*** Opening SOURCE MATERIAL ***

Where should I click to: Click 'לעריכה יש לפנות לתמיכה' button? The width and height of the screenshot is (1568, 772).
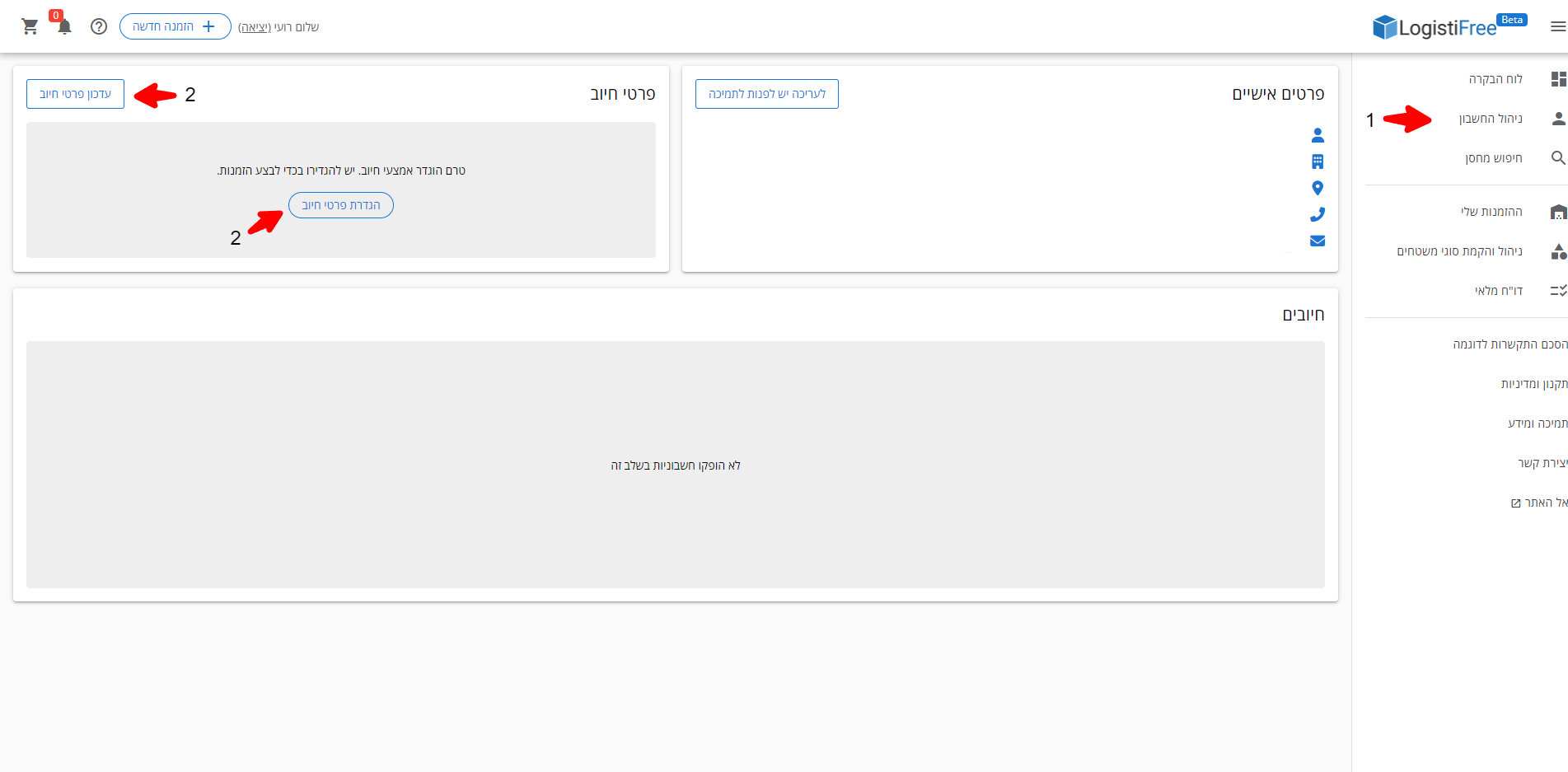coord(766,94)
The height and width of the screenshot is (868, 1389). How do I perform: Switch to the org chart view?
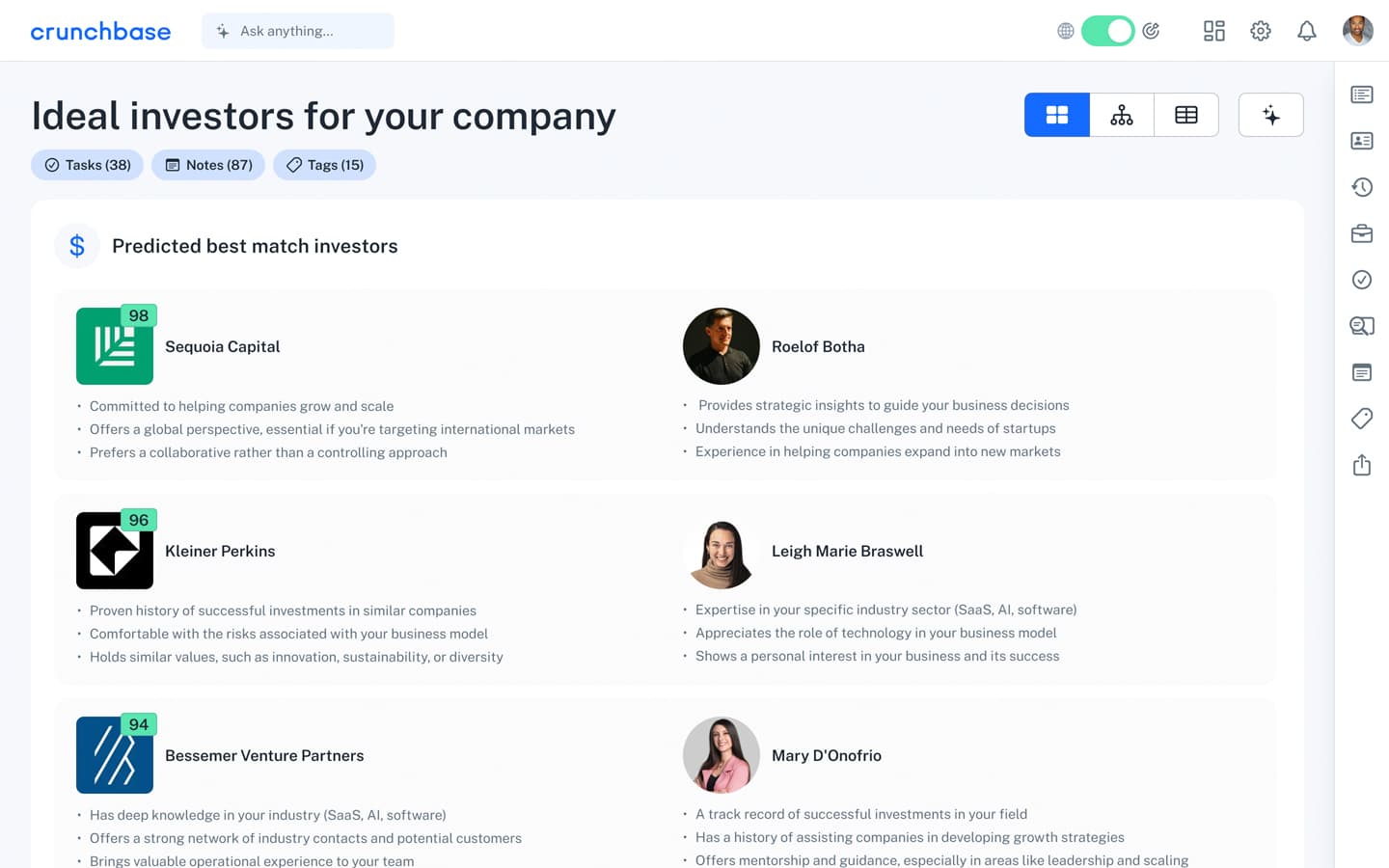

*** Closing SOURCE MATERIAL ***
*** Opening SOURCE MATERIAL ***

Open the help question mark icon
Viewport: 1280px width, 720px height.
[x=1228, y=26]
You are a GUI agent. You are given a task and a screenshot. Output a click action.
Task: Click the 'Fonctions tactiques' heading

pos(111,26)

*** Closing SOURCE MATERIAL ***
*** Opening SOURCE MATERIAL ***

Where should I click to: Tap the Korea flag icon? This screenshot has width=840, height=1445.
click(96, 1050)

*** Closing SOURCE MATERIAL ***

◆ **ASSIGNMENT**:
Using the data above, print only the lines starting at the one with "Where should I click to: Click" and ending at the one with "The height and", exactly as they stand, minus the pictures.

◆ **OUTPUT**:
Where should I click to: Click 'לעריכה יש לפנות לתמיכה' button? The width and height of the screenshot is (1568, 772).
coord(766,94)
The height and width of the screenshot is (868, 1389). How do I perform: Switch to the org chart view?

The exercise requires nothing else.